Friday, October 16, 2015
Jean Raspail (1925) is a French author, traveller and explorer.
During the first twenty years of his career, he travelled the world to discover populations threatened by the confrontation with modernity. In 1950–52, he led the Tierra del Fuego–Alaska car trek and in 1954, the French research expedition to the land of the Incas. In 1981, his novel Moi, Antoine de Tounens, roi de Patagonie ('I, Antoine of Tounens, King of Patagonia'), won the Grand Prix du Roman (award for a novel) of the Académie française.
His traditional Catholicism serves as an inspiration for many of his utopian works, in which the ideologies of Communism and Liberalism are shown to fail, and a Catholic monarchy is restored. In the novel Sire, a French king is crowned in Reims in February 1999, the 18-year-old Philippe Pharamond de Bourbon, a direct descendant of the last French kings.
Raspail's seminal work is The Camp of the Saints (1973).
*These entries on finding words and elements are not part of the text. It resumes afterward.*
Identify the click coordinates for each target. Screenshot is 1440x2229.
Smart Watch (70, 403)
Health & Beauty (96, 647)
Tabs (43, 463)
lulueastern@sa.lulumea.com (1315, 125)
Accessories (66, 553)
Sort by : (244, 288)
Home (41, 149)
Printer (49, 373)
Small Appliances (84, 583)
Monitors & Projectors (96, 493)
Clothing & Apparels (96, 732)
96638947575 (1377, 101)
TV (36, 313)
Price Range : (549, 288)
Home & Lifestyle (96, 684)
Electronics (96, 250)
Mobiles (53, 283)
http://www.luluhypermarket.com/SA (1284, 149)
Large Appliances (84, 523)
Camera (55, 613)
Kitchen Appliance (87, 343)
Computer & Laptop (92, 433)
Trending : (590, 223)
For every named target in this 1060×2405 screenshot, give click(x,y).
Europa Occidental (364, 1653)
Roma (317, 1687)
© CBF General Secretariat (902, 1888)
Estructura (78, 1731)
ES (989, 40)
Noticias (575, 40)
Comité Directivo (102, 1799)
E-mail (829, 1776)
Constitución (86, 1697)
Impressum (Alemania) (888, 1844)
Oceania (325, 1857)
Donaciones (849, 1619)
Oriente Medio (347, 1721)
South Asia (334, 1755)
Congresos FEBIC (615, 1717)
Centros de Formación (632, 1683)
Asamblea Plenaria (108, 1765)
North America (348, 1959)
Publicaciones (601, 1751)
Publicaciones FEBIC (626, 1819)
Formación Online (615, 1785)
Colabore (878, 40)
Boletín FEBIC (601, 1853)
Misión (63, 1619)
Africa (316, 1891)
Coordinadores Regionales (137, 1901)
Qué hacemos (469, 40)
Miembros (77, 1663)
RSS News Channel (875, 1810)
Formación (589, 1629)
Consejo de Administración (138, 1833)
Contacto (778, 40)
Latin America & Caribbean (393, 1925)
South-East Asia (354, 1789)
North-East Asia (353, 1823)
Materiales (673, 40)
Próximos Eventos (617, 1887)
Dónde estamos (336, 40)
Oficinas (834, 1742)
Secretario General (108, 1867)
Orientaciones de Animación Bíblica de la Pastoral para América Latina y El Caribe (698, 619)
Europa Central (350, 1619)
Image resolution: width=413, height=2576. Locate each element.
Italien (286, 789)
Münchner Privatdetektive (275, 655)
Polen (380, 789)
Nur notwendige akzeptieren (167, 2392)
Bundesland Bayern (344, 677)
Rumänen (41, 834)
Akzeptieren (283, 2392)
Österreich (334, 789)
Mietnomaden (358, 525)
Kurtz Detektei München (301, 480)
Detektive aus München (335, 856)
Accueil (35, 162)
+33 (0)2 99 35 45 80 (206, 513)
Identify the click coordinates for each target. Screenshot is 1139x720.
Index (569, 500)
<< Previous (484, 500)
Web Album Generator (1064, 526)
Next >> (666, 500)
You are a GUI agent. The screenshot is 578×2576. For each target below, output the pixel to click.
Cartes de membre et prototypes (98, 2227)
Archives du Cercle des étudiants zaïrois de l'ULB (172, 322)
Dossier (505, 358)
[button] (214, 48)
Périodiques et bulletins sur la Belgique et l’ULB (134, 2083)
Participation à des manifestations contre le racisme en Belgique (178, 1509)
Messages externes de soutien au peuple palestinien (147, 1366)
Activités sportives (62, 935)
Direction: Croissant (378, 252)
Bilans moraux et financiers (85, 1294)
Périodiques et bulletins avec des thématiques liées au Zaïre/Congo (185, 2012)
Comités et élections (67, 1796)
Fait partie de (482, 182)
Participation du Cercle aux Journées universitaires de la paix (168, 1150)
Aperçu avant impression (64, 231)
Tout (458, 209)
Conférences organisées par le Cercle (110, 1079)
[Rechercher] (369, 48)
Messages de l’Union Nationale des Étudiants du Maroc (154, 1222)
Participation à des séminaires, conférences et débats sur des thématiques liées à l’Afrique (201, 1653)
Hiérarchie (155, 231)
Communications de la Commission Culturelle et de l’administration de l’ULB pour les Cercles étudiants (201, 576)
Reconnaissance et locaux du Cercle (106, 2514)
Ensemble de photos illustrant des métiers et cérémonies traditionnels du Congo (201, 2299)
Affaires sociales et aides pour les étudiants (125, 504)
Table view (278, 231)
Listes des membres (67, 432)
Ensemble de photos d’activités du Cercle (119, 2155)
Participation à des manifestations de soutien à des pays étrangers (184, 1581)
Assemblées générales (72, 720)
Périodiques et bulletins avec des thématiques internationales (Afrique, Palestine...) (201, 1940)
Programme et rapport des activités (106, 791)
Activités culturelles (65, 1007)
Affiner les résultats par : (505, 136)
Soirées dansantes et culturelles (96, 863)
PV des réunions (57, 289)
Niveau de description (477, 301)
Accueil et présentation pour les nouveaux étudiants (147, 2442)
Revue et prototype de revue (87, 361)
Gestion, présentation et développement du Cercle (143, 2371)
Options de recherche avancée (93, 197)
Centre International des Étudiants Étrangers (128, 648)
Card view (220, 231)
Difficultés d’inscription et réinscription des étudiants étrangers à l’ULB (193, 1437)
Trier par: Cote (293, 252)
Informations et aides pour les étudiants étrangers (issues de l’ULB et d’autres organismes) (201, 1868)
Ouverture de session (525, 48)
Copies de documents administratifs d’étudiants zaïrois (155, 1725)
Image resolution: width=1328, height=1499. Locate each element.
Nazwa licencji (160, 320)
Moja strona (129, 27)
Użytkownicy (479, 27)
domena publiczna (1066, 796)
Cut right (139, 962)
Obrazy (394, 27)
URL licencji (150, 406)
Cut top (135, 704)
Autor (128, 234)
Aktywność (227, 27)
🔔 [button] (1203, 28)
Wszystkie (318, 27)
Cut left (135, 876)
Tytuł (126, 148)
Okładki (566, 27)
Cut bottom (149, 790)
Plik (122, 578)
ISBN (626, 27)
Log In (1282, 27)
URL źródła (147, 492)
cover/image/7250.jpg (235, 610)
In it, he predicted the overwhelming collapse of Western civilization in a 'tidal wave' of Third World immigration. Today, the book is popular among immigration reductionists, and has been reprinted by John Tanton's The Social Contract Press. After Camp of the Saints, Raspail wrote many successful novels, including North, Sire and The Fisher's Ring. He fits into the family of novelists like Roger Nimier, Dino Buzzati and Michel Déon.
An article which he wrote in Le Figaro on 17 June 2004, entitled "The Fatherland Betrayed by the Republic", in which he criticized the French immigration policy, was sued by International League against Racism and Anti-Semitism on the grounds of "incitement to racial hatred", but the action was turned down by the court on 28 October.